I can't think of a good way to support guards in defguards at the macro level, perhaps someone really clever could figure it out though. Failing a proposal for that, though, defguard ... when .. do .. end could simply raise. If someone figures something out later, then the implementation can just change to support that use-case, backwards-compatible.
TL;DR: I think the when syntax goes counter to Elixir defxx ... when guard clause conventions so might be a little confusing. Furthermore the do...end syntax is more inline with Elixir conventions for other things like def, defmacro, defprotocol, and defimpl, and could support guard clauses on defguards down the line.
This naive one-clause addtion to Macro.validate seems surprisingly robust for scanning guard expressions.

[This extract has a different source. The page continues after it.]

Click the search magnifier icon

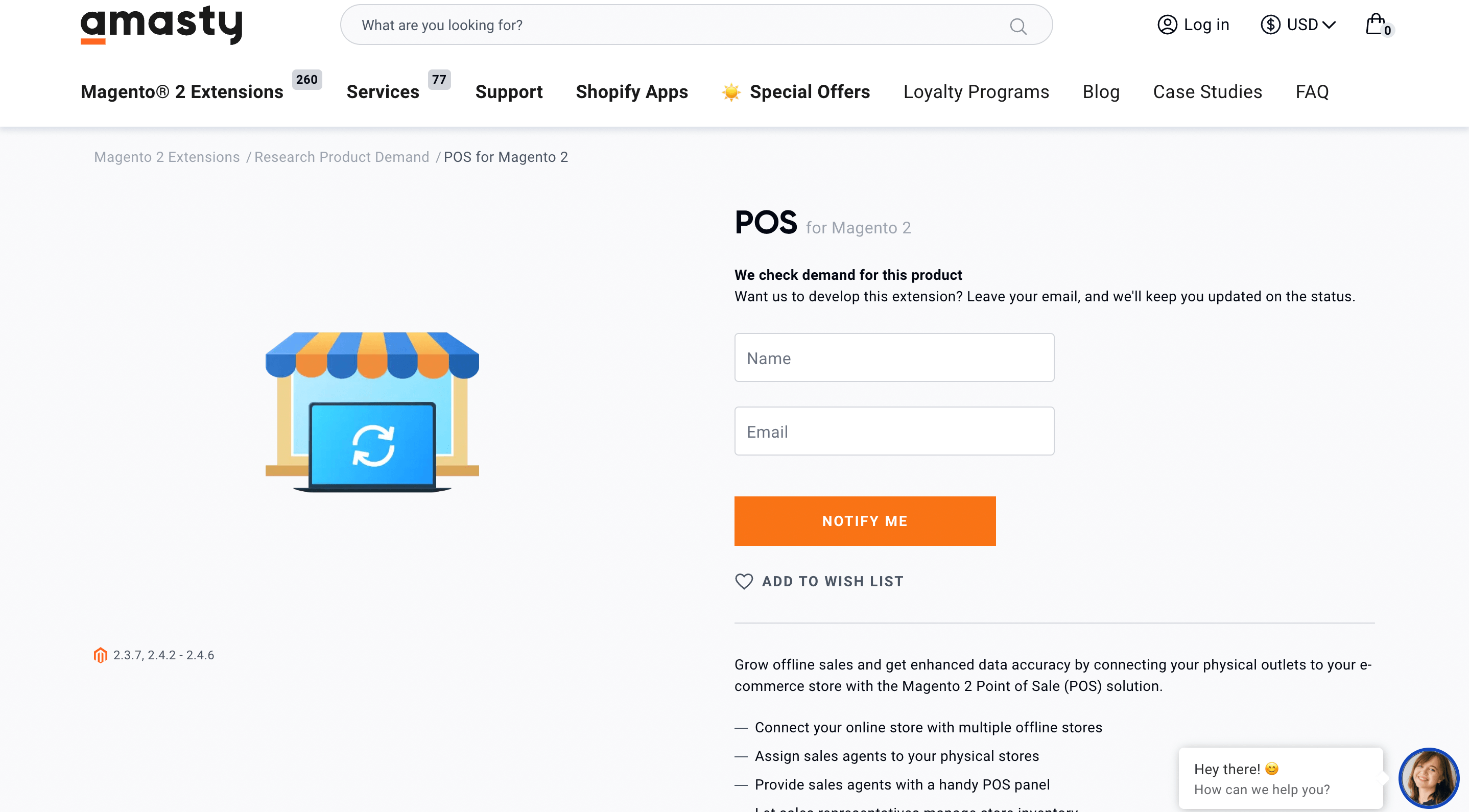tap(1018, 26)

It whitelists the allowed local calls documented here, permits simple variable references, and doesn't allow blocks, remote calls, function definition, assignment, or pattern matching.
@christhekeele a defguard implementation would need to expand the AST because of both external macros (such as Integer.is_odd) and internal macros (like the ones in defmacrop). On the positive side, the expansion can be done by calling Macro.traverse + Macro.expand. Then you can use erl_internal to check if all entries are valid guard expressions or not.
Just wanted to post some notes here. I took another deep dive into implementing this last night on top of edge 1.5.x and got a quite a bit further, but still ran into some blockers in isolating what's valid in guards.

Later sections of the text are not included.